REVIEWED BY DAN STUMPF:

   

LIGHTNIN’ BILL CARSON. Puritan, 1936. Tim McCoy, Lois January, Rex Lease, Harry Worth, Karl Hackett, John Merton, Lafe McKee, and Ed Cobb. Written by George Arthur Durlam and Joseph O’Donnell. Directed by Sam Newfield.  Available on YouTube here.

   A real cheapie from the brother-act of producer Sigmond Neufeld and director Sam Newfield, just before they settled in at PRC. But this one has a little something extra.

   Not much, mind you, but a little. Lightnin’ Bill Carson still bears all the earmarks of desperate penury: bad-script, bad acting, shoddy sets and slip-shod continuity. The dross is leavened somewhat by the assured presence of Col. Tim McCoy, and a bit of imaginative nomenclature: at various times, McCoy’s Lightnin’ Bill Carson comes up against the colorfully-monickered likes of Silent Tom Rand, “Stack” Stone, Breed Hawkins, and the Pecos Kid, played by veterans John Merton, Harry Worth and Rex Lease with easy familiarity.

   The plot, if you can call it that, undulates loosely around lawman Lightnin’ Bill and his uneasy relationship with an unlucky gambler called the Pecos Kid (Rex Lease.) When the townsfolk of San Jacinto call on the services of Lightnin’ Bill, he arrives to find Pecos already in the employ of local dress-heavy “Stack” Stone (Karl Hackett) who maintains a cottage industry of robbing stagecoaches.
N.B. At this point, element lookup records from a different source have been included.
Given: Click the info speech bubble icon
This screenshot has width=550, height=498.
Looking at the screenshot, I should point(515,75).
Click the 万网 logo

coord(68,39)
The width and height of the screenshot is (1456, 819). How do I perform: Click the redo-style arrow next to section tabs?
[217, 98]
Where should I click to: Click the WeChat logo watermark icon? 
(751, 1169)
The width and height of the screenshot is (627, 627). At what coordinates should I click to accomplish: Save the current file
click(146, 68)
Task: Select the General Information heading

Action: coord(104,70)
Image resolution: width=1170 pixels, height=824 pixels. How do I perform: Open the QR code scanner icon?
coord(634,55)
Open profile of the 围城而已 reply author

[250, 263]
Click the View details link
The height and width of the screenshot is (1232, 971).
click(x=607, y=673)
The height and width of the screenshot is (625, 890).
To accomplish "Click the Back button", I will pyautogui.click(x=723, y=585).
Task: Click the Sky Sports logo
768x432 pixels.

   It all plays out as expected, but scenarists Durlam and O’Donnell ring in some disquieting elements, starting with a frontier Cassandra (Lois January) who sees Death in the cards — she can’t say whose, but Pecos keeps turning up the Ace of Spades. Later on, an honest, upright Sheriff lynches an innocent man, a solid citizen goes on a killing spree, and our hero must set things right in a final shoot-out that seems more like a ritual killing.

   I’m not going to make any big claims for Lightnin’ Bill Carson. Fans of old cheap Westerns will enjoy it, others will wonder why. But the glimmers of thoughtful writing that peek through the sagebrush fascinate me.